Saying “I love Jews, just not the ones connected to Israel” is no different from saying “I love Jews, just not the ones who wear kippahs.” In both cases, Jewish identity is tolerated only when it is stripped of its visible, collective, or national expression.
Historically, acceptance of Jews has almost always been conditional. During the French Emancipation, Jews were granted civil rights only as individuals, not as a people. Count Clermont-Tonnerre captured this logic succinctly: “Everything must be refused to the Jews as a nation, and everything granted to Jews as individuals.”
The same pattern emerged in the Soviet Union. Lenin formally condemned antisemitism while simultaneously attacking Zionism as illegitimate Jewish nationalism. Jews were “accepted” only if they renounced their national identity. Jewish existence was permitted, but Jewish peoplehood was not.
Today’s discomfort with Jews who identify with Israel follows this same historical script.

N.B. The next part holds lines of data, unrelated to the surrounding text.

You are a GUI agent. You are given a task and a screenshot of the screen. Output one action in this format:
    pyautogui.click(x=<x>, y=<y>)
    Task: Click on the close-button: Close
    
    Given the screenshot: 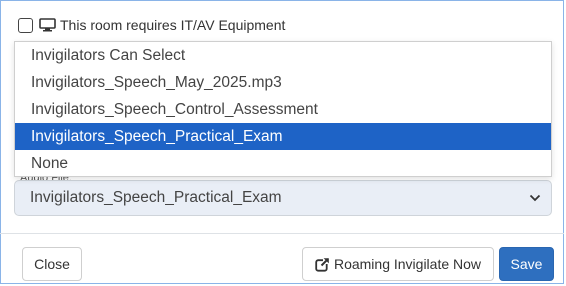 What is the action you would take?
    pyautogui.click(x=52, y=264)
    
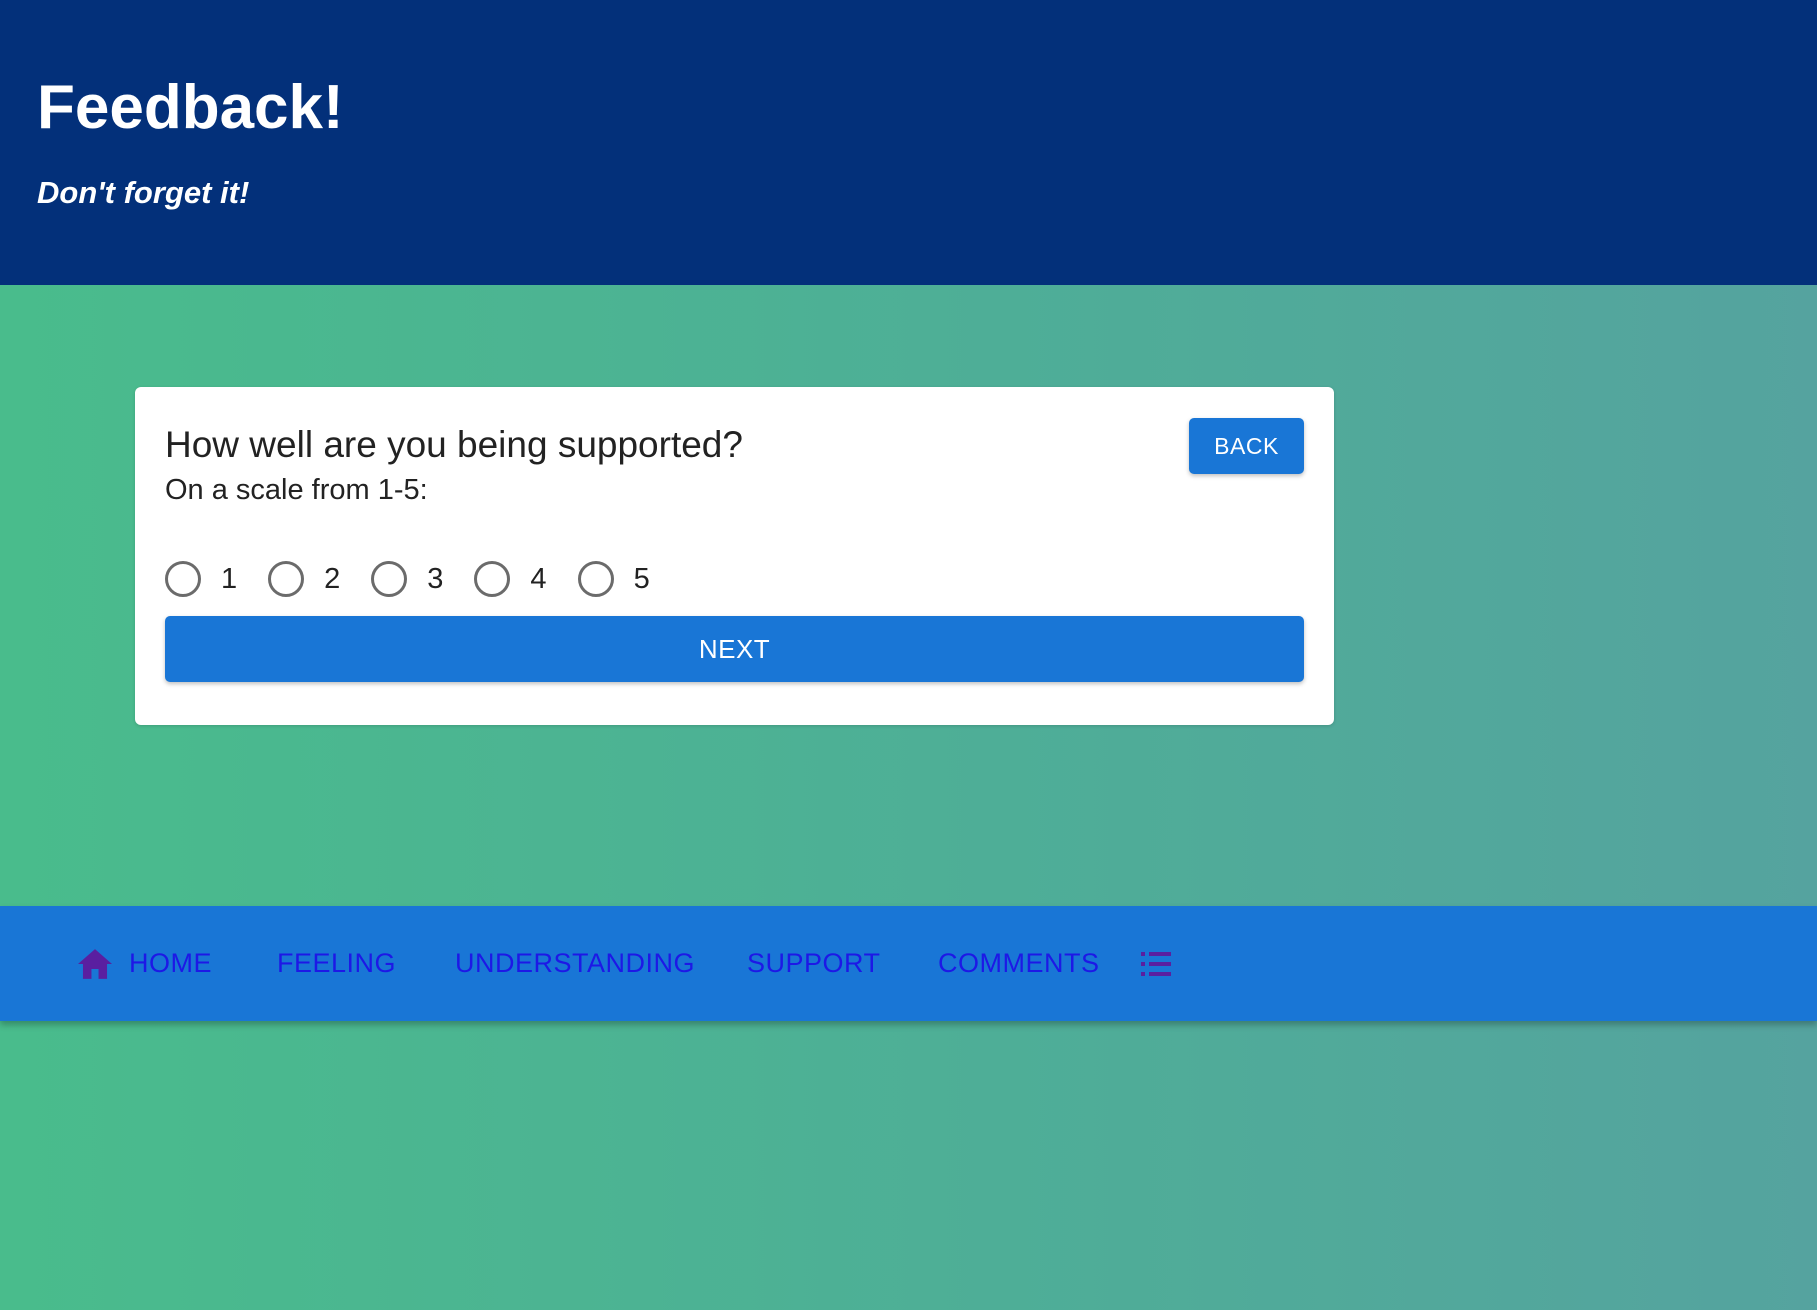 The height and width of the screenshot is (1310, 1817). I want to click on nav-item-label: COMMENTS, so click(1019, 963).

Jewish institutions share responsibility for allowing this framework to persist. By treating Israeli identity as an optional or embarrassing attachment rather than an integral component of Jewish peoplehood, Jewish leadership left a vacuum, one that others were eager to fill by redefining Jewish legitimacy on their own terms. In doing so, they allowed Jewish belonging to once again become conditional.